はじめに
深夜、暗号資産のチャートを眺めていた時期があった。 買ってはいない。ただ、上下する数字を見ていた。 乗り遅れているのではないか——その焦りの正体を、確かめたかったのだ。
全世界株式は、すでに世界を持っている
オルカンのような全世界株式インデックスは、先進国も新興国もまとめて抱える。 そこには、暗号資産を扱う企業も含まれている。 中身は固定ではない。伸びた国や産業の比率が、自動で上がっていく仕組みだ。 「世界に分散したい」という目的なら、答えはもう手元にあるのかもしれない。
値上がりの理由を、説明できるか
株式のリターンの源泉は、企業が稼ぐ利益だ。 利益が再投資され、価値が少しずつ積み上がっていく。 暗号資産には、その流れがない。 価格が上がる理由は、次に買う誰かがいることに寄っている。 それを投資ではないとは言わない。ただ、同じ物差しでは測れないのだ。 危機のときには株と一緒に下がる場面も多かった。
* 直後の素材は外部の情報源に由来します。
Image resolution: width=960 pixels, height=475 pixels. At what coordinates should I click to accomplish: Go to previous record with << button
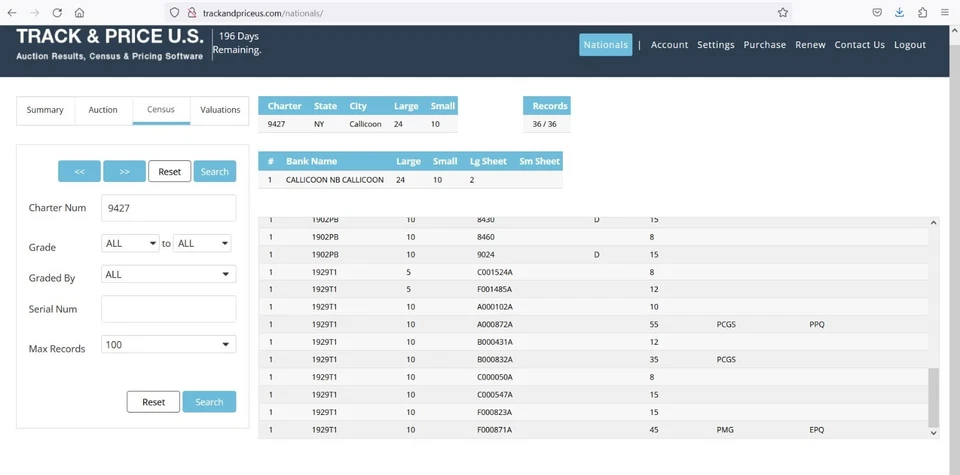[79, 172]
分散の役に立つとは限らない。
私は、値動きに耐えられなかった
若い頃、株式投資で損失を出して一度退場した。 その後、コロナショックのときにはJ-REITへ集中していて、大きな含み損を抱えた。 数字が削られていく感覚は、理屈では消えなかった。 そこで学んだのは、リスク許容度は気持ちではなく経験でしか測れないということだった。 以来、軸を全世界株式インデックスに移した。下落局面でも積立は止めていない。
「必要」と「持ってもいい」は違う
資産の数%を暗号資産に置いても、暮らしは変わらないだろう。 けれど、それは「必要」とは違う。
・なくても目標に届くか
・半分になっても積立を続けられるか
・下がったとき、誰かのせいにしないか
この三つに答えられないなら、たぶん要らないのだ。 買った日から毎日チャートを見にいくようになるなら、払うコストは金額だけではない。
経済的自由は、当てることではない
経済的自由とは、増やし方の派手さではなく、選択肢を持つことではないだろうか。 相場が急落しても、暮らし方を変えなくていい。 待てる。動かなくていい。 その静けさは、当たりくじではなく、退屈な積立が運んできた。
まとめ
必要かどうかは、他人の成績表では決まらない。 今日ひとつだけ、自分の資産を見て「これが半分になっても眠れるか」を考えてみてほしい。 答えが出たなら、それがもう答えなのだ。